*Task objective*
Find the line containing "1372x885 pixels." in the entries below. Restate it and each line after it, word for word, up to and including the line containing "Task: Open the Page Break Preview (分页预览) view".

Extracted records:
========================

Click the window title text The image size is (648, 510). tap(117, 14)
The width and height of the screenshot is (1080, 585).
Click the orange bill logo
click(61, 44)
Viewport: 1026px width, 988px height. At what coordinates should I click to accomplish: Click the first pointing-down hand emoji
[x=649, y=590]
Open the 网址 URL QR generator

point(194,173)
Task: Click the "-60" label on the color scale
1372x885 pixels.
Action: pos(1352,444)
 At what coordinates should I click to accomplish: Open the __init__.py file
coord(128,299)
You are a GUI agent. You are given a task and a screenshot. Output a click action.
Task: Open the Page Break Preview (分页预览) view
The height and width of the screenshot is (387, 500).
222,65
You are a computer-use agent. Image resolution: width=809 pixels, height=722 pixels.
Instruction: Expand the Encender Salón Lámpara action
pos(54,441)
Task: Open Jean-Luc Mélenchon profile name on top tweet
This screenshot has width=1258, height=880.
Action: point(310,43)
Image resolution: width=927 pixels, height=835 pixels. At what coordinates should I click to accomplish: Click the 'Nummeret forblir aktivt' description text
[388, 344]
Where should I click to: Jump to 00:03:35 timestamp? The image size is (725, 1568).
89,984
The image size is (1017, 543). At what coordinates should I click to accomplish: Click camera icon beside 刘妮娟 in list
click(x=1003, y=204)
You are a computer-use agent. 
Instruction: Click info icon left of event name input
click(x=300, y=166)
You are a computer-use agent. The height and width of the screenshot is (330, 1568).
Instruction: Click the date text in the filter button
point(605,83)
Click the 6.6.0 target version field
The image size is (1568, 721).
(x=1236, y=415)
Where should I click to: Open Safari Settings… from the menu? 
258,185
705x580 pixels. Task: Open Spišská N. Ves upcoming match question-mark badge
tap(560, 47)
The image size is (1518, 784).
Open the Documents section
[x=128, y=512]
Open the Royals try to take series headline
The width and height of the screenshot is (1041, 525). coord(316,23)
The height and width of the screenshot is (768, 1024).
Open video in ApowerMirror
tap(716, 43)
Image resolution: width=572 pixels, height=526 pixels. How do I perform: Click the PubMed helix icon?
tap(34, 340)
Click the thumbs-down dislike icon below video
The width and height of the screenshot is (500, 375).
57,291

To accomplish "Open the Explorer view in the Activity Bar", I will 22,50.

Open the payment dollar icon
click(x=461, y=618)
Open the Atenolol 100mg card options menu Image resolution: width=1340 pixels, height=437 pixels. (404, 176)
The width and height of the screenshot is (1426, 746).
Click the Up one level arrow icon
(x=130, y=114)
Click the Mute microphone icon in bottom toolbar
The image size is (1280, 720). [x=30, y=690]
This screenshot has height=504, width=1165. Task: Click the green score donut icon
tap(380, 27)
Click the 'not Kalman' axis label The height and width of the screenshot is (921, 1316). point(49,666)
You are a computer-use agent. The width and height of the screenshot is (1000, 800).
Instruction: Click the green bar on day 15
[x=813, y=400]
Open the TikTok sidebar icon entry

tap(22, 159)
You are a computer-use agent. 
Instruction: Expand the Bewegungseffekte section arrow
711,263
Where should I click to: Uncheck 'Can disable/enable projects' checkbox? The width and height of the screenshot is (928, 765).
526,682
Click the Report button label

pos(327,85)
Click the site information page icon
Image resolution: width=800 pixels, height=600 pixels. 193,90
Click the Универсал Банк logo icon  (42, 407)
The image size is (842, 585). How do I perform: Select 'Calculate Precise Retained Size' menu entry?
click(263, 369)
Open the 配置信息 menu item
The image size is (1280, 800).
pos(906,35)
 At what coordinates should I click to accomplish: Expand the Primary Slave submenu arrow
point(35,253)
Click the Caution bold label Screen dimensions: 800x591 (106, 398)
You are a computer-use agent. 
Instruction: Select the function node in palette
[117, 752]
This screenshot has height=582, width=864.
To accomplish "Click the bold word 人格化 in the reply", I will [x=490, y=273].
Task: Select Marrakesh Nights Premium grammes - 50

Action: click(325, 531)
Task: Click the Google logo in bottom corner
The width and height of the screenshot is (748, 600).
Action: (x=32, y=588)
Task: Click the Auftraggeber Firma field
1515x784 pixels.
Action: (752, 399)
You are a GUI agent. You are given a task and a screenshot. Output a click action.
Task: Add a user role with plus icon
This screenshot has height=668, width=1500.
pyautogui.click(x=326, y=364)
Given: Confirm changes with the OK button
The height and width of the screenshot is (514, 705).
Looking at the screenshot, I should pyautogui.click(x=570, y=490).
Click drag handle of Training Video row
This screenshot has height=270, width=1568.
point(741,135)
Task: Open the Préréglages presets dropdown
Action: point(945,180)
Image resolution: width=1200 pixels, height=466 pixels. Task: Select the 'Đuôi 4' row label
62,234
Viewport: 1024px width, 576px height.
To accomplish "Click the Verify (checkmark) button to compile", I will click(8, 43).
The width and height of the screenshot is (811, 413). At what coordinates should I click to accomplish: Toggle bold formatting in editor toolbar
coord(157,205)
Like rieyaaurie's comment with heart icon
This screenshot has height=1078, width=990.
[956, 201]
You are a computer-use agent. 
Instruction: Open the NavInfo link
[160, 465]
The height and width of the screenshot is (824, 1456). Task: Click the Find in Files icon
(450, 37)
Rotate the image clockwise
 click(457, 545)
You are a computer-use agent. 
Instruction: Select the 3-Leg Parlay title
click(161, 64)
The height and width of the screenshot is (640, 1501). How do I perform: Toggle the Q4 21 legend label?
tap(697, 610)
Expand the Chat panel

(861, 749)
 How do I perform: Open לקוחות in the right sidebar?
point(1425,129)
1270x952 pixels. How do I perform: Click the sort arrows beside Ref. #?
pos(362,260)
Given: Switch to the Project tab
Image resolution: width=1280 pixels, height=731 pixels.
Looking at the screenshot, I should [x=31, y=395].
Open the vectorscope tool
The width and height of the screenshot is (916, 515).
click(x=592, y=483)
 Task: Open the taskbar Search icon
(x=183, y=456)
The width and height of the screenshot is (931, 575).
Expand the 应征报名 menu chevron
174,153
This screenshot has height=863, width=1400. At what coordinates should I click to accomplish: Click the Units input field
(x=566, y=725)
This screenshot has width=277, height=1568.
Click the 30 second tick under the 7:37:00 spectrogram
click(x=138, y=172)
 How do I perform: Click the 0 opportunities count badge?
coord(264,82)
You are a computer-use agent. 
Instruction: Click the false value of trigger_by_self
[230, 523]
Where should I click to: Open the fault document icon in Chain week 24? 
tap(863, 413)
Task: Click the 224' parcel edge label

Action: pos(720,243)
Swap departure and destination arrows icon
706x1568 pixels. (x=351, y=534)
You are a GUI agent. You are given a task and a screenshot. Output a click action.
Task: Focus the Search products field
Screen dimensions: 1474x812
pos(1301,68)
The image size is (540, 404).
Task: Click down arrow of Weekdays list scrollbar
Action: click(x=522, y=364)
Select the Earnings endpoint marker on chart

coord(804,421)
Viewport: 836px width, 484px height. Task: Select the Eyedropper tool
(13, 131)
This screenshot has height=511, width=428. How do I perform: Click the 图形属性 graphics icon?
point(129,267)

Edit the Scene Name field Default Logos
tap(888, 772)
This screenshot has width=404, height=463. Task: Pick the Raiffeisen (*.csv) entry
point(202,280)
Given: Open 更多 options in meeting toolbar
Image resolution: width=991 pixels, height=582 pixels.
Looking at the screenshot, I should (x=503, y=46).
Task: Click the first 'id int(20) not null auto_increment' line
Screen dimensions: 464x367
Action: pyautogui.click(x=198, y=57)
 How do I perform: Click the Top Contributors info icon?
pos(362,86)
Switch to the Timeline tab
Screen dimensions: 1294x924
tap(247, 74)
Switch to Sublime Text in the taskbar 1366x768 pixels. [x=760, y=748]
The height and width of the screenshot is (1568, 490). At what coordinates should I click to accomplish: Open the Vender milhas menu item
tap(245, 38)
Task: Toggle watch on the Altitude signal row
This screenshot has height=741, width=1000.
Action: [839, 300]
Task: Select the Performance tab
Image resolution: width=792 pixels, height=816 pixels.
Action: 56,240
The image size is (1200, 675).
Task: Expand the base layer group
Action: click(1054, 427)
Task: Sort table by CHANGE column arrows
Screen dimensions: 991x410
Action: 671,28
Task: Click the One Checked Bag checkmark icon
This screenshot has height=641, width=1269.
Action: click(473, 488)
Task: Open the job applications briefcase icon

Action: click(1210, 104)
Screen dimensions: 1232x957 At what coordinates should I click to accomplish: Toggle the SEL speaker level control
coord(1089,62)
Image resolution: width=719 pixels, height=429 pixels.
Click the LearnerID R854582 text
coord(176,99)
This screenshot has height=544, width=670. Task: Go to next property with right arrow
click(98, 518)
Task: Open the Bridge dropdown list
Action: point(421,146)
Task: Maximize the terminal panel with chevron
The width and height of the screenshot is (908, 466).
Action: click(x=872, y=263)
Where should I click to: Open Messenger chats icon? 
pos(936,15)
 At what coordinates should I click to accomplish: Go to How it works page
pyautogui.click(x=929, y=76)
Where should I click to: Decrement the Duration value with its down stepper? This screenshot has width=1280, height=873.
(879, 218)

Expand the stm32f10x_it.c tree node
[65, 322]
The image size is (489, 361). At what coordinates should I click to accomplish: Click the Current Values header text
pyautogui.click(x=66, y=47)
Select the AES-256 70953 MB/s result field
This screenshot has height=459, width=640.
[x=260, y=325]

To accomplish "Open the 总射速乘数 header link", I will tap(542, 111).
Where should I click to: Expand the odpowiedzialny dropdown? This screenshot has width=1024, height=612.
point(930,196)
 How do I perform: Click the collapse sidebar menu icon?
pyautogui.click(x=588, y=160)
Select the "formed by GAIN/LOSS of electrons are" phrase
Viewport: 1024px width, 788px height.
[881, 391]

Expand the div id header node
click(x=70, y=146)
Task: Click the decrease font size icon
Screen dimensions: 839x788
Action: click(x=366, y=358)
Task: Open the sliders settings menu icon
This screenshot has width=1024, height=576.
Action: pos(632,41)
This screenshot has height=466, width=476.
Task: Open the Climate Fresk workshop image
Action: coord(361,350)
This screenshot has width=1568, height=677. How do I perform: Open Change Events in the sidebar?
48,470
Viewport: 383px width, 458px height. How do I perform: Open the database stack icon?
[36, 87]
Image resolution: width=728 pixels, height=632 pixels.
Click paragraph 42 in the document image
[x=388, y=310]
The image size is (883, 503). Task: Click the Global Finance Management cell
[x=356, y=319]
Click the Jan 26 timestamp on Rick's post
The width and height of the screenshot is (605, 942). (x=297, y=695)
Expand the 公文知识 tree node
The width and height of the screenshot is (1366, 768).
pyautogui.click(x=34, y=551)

========================

*Exercise answer*
1372x885 pixels.
Action: pos(1352,444)
 At what coordinates should I click to accomplish: Open the __init__.py file
coord(128,299)
You are a GUI agent. You are given a task and a screenshot. Output a click action.
Task: Open the Page Break Preview (分页预览) view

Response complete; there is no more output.